### TASK
Skipping all pictures, please restate word for word the lines from the one that contains "At what coordinates" through the last line of the entries.

### Saved entries
◆ ◆ ◆

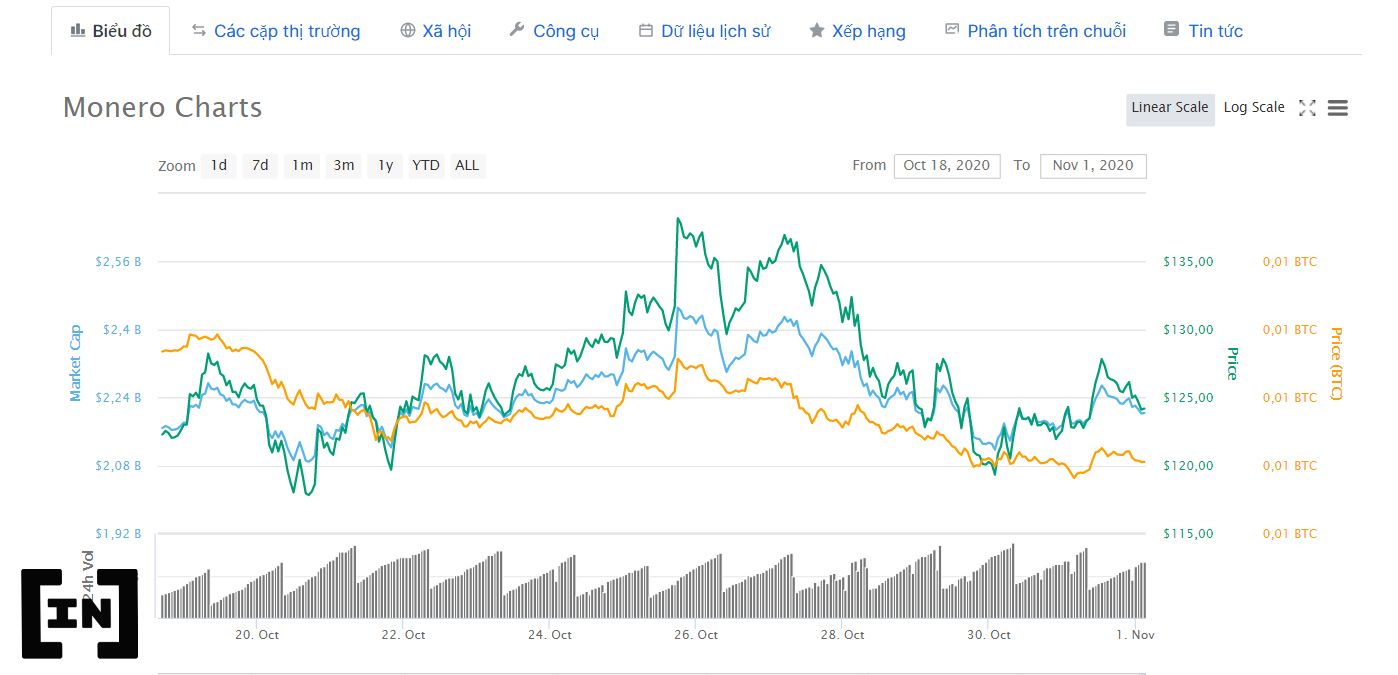Click the fullscreen expand icon
Image resolution: width=1398 pixels, height=675 pixels.
click(1307, 108)
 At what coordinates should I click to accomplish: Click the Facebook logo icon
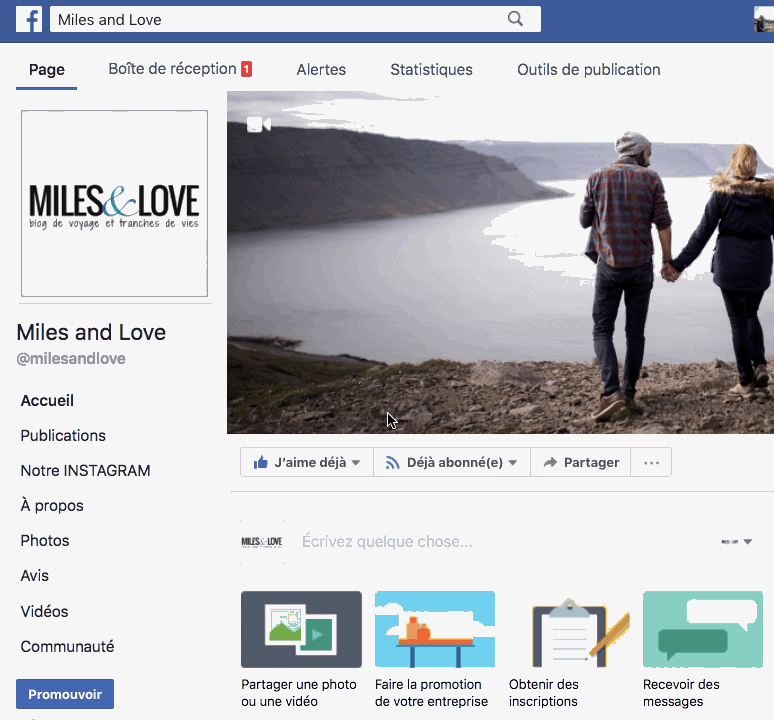[x=28, y=19]
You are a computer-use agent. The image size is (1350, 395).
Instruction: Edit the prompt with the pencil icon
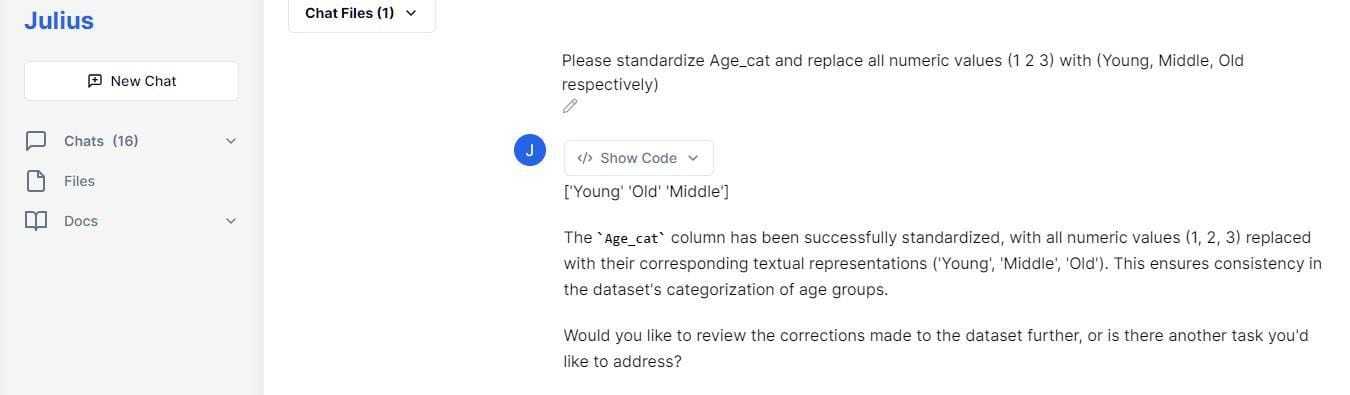point(570,106)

◆ ◆ ◆

### ANSWER SPACE
 At what coordinates should I click to accomplish: Click the Facebook logo icon
[x=28, y=19]
You are a computer-use agent. The image size is (1350, 395).
Instruction: Edit the prompt with the pencil icon
point(570,106)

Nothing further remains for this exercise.